Mas a austeridade na Europa também foi reflexo de um diagnóstico deliberadamente incorreto sobre a situação. Na Europa como nos Estados Unidos, os excessos que resultaram na crise foram causados principalmente por endividamento privado, e não público; o caso da Grécia constitui uma forte exceção. Mas as autoridades de Berlim e Bruxelas optaram por ignorar os dados em favor de uma narrativa que imputava toda a culpa a deficit orçamentários, e simultaneamente rejeitaram as provas que sugeriam, –corretamente- que tentar cortar deficits em meio a uma depressão econômica só a aprofundaria a depressão.

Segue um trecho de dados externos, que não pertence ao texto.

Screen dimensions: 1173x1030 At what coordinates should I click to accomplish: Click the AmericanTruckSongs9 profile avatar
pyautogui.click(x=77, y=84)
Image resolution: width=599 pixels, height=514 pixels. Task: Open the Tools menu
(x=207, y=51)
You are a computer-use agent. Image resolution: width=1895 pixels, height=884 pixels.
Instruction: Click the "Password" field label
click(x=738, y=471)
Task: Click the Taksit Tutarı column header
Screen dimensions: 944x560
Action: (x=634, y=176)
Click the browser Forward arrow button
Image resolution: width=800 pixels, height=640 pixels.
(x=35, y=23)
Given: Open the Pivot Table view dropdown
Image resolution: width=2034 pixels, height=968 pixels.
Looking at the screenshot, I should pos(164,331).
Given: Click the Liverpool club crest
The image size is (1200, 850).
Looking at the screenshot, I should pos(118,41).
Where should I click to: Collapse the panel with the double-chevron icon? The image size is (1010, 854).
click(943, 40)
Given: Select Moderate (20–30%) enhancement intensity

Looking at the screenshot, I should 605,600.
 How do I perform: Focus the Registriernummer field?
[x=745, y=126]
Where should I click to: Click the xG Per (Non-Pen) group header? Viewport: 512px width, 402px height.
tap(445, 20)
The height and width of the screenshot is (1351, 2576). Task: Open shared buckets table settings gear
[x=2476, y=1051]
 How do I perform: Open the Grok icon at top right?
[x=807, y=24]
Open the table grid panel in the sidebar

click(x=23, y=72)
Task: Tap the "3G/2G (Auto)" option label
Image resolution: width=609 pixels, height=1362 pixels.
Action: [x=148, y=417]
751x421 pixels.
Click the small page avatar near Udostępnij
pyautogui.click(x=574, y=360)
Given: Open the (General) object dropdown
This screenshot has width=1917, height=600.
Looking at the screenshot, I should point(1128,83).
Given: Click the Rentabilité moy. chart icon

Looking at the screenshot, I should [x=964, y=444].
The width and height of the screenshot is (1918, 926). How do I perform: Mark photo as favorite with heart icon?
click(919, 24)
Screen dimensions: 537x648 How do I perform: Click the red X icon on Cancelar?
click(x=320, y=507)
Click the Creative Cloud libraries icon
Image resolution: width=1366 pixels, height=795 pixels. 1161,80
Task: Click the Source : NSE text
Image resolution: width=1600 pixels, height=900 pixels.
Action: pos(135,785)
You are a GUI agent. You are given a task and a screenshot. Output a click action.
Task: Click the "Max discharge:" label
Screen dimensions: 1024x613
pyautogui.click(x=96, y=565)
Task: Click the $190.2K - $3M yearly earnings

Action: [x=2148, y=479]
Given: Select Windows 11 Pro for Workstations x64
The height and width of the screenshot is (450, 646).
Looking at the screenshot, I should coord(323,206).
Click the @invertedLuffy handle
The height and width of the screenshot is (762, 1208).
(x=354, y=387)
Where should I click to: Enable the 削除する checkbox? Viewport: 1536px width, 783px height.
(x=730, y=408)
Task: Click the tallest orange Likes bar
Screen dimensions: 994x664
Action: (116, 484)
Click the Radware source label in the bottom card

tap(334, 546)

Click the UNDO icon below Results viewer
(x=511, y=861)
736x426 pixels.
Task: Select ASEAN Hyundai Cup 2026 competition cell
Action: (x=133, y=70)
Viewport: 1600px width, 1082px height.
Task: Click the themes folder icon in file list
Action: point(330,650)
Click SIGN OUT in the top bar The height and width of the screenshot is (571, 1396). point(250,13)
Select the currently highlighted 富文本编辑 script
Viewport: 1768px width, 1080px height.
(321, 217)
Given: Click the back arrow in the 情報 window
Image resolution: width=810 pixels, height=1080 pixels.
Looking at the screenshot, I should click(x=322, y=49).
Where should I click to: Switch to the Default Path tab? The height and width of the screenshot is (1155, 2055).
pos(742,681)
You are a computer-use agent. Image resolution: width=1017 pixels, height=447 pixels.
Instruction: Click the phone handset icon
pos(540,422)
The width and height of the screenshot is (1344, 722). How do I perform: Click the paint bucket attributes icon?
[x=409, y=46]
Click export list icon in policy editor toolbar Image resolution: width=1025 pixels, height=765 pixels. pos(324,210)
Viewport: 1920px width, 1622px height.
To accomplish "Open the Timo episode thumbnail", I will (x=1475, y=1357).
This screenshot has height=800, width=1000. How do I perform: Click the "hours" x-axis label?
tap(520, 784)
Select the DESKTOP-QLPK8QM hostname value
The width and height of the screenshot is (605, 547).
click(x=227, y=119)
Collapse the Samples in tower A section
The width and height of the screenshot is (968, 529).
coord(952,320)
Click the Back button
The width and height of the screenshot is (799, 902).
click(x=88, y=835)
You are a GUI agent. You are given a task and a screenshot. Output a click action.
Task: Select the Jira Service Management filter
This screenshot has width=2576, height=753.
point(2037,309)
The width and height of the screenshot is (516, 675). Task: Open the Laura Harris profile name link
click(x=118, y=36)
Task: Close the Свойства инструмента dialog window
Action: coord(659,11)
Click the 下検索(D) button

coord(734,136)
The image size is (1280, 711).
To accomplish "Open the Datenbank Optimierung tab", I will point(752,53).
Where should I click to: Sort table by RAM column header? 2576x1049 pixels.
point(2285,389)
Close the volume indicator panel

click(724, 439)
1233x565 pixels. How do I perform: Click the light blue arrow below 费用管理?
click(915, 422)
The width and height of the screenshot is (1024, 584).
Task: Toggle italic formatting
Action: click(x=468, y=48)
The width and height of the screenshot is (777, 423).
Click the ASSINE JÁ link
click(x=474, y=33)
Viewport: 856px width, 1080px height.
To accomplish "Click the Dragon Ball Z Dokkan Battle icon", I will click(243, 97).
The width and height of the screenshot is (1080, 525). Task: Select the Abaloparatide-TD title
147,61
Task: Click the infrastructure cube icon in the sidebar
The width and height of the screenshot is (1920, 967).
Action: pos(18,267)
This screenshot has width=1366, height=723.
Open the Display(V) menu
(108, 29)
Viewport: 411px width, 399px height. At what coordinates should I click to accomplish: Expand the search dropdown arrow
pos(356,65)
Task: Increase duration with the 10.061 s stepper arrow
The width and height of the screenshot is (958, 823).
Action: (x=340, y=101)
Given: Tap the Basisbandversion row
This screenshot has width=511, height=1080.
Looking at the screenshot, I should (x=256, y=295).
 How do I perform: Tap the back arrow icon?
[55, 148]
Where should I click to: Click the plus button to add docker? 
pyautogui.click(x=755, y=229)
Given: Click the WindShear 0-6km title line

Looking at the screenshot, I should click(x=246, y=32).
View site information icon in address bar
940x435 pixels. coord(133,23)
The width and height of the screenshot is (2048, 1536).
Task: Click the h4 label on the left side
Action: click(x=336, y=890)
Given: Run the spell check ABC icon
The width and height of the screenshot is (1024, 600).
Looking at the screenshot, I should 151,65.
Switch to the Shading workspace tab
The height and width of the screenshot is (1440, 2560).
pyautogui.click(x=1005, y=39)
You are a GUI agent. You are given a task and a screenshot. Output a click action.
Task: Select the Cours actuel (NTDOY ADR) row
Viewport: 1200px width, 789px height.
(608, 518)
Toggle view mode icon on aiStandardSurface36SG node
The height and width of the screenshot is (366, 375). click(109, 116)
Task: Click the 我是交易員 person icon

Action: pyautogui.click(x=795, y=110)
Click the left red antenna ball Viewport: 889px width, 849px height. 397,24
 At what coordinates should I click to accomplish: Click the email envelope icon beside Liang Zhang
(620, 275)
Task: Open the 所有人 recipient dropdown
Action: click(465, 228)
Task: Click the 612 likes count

Enquanto isso, os banqueiros centrais europeus decidiram se preocupar com a inflação, em 2011, e elevaram as taxas de juros. Mesmo no momento em que o fizeram, já era evidente que a decisão era insensata - sim, a inflação básica havia demonstrado ligeira alta, mas os indicadores quanto à inflação real subjacente apontavam para inflação baixa demais, e não alta demais.

A política monetária melhorou muito depois que Mario Draghi assumiu a presidência do Banco Central Europeu (BCE), no final de 2011. De fato, os esforços heroicos de Draghi para oferecer liquidez a países sob ataque especulativo quase certamente salvaram o euro do colapso. Mas não está de todo claro que ele disponha das ferramentas necessárias para combater as forças deflacionárias mais amplas que foram deflagradas por anos de políticas econômicas incorretas. Além disso, ele vem tendo de operar com uma mão amarrada, porque os alemães se opõem veementemente a qualquer coisa que facilite a vida dos países devedores.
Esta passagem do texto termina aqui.